DALLAS — Standard & Poor’s on Tuesday downgraded $7.9 million of revenue bonds for a speculative West Texas jail to CC from A-minus after Jones County officials indicated plans to default on the debt if they cannot find a tenant for the facility.
Analysts also assigned a negative outlook.
The bonds, issued in 2009, were part of the $30 million used to build the lockup in hopes of attracting inmates from the Texas Department of Corrections. Since then, incarceration rates in Texas have declined as state and local governments seek to cut costs amid falling revenues.
Last month, the town of Littlefield near Lubbock took a $6 million bid for its abandoned jail in an effort to reduce its nearly $10 million bond debt. Unlike Jones County, Littlefield pledged its tax revenue to support the debt and has no plans to default.
The downgraded bonds were issued in the name of Jones County Public Facility Corp. and backed by a pledge of lease payments from the Texas Department of Corrections for inmates who were expected to be available for incarceration.
The original debt issue of $25 million was approved by voters in 2005 to build the 1,127-bed facility in the county seat of Anson, which has an estimated population of about 2,500.
The town is part of the Abilene metropolitan statistical area.
Jones County Judge Dale Spurgin last December told the Abilene Reporter-News that investors knew that they were buying speculative debt, even though the bonds carried investment-grade ratings of A-minus.
“They have bought those bonds knowing they are at risk,” Spurgin said.
That comment prompted Standard & Poor’s downgrade.
“We believe the county’s stated plans are consistent with our view of a clear lack of willingness by the county to meet its financial obligations to bondholders,” analyst Sarah Smaardyk wrote. “If the county does not make the payment, they will default on the bonds.
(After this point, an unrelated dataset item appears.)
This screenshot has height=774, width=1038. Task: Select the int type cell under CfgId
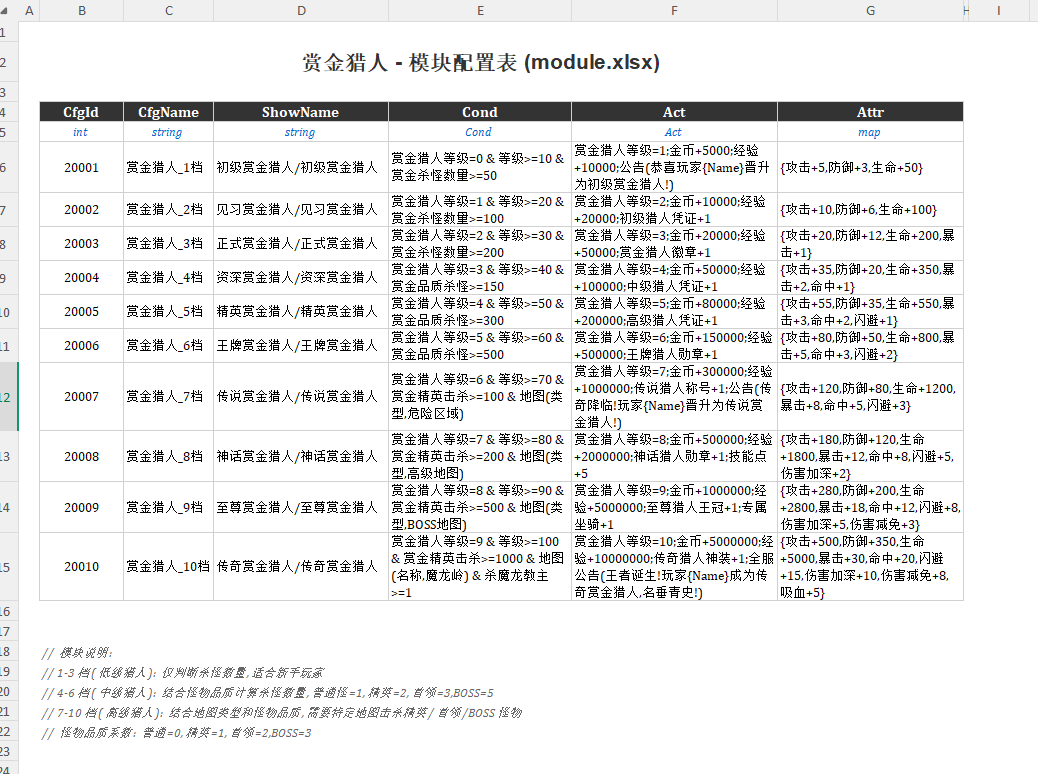coord(80,131)
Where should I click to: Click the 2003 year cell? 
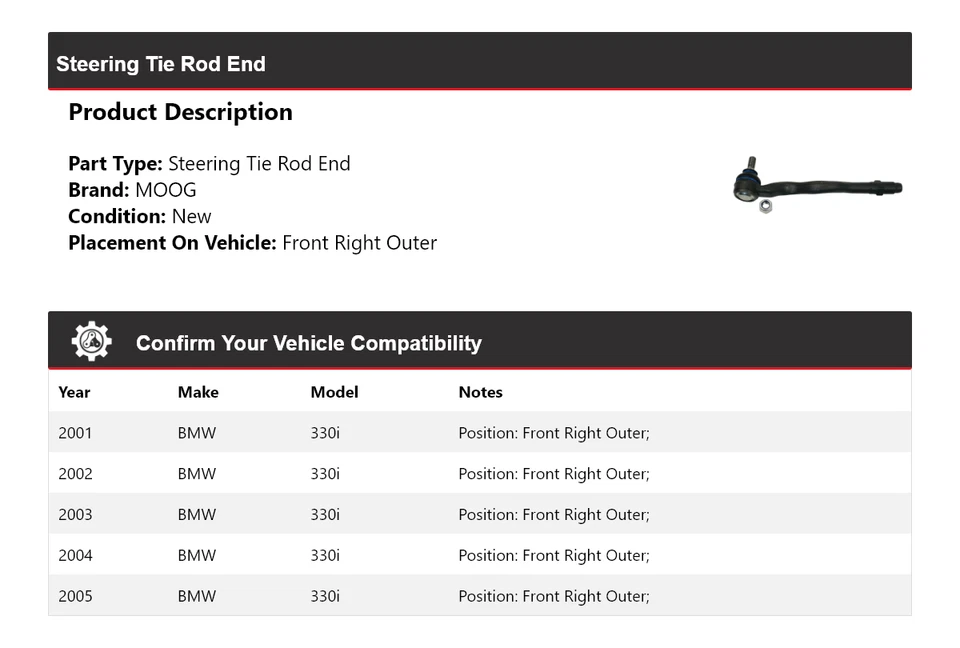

However, if the county makes the principal and interest payment in December, we could raise the rating to investment grade.”
Between June 2008 and June 2009, the total inmate population in local jails across the United States fell by 2.3% as the number of inmate beds grew by 2.9%, according to the Bureau of Justice statistics. That was the first decline in incarceration since the survey began in 1982.
The lower incarceration rates have had a severe impact on private prisons but have also affected public lockups.
Under HB 1 enacted last month by the state Legislature, the Texas Department of Criminal Justice recently closed the Central Unit in Sugar Land, saving $25 million per year and eliminating 290 jobs at the 1,060-bed prison.
The department’s total appropriation for the 2012-13 biennium beginning Oct. 1 is about $162 million, or 3% below the agency’s funding request.
However, it could have been a lot worse.
The Bill Clayton Detention Center that was auctioned July 28 in Littlefield, Texas, held inmates from Idaho before that state in January 2009 cancelled its contract with operator Geo Group, which, in turn, canceled its contract with the city of Littlefield.